Pixel coordinate grounding data:
——
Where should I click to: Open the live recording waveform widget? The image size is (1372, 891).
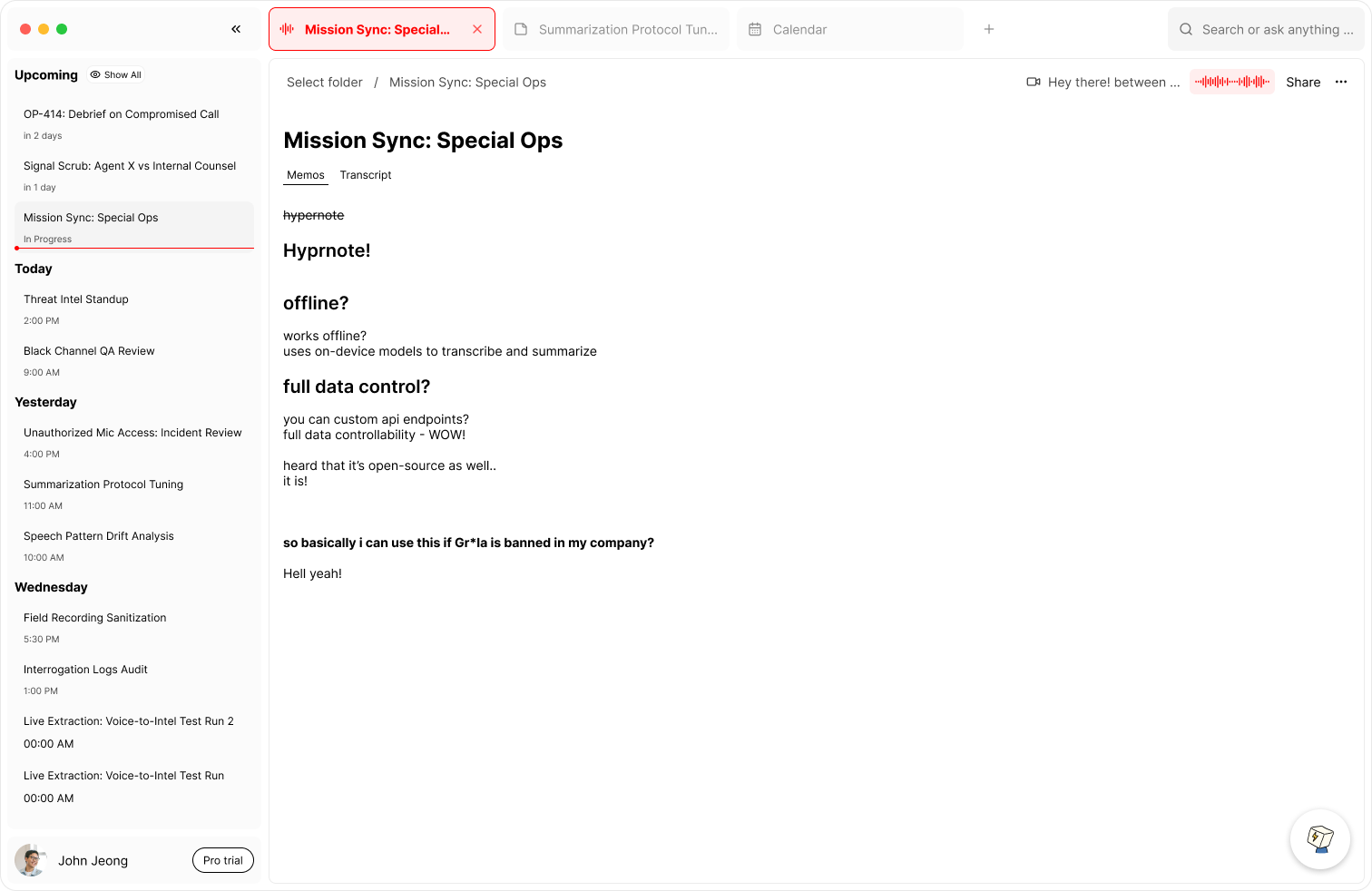click(x=1231, y=82)
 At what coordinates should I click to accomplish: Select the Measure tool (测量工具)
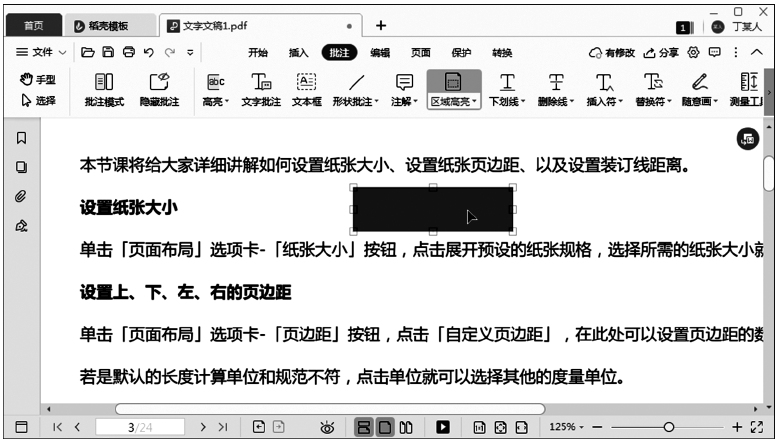(x=748, y=88)
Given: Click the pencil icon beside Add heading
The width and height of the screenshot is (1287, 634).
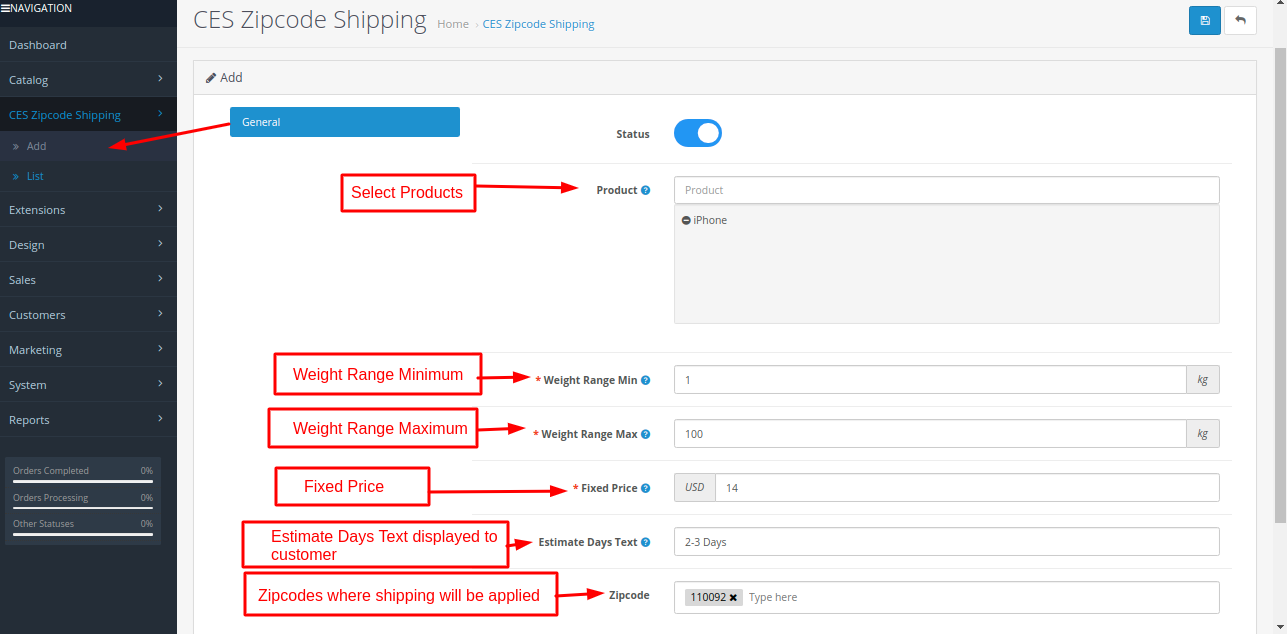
——
PROBLEM DESCRIPTION
Nothing but the lines from the first line of the data above through the line holding "Given: Click the" may appear in the response, copied exactly and without pictures.

REPLY TO THE EXERCISE
Where should I click to: Open the live recording waveform widget? The image size is (1372, 891).
click(x=1231, y=82)
 At what coordinates should I click to accomplish: Select the Measure tool (测量工具)
(x=748, y=88)
Given: Click the pencil icon beside Add heading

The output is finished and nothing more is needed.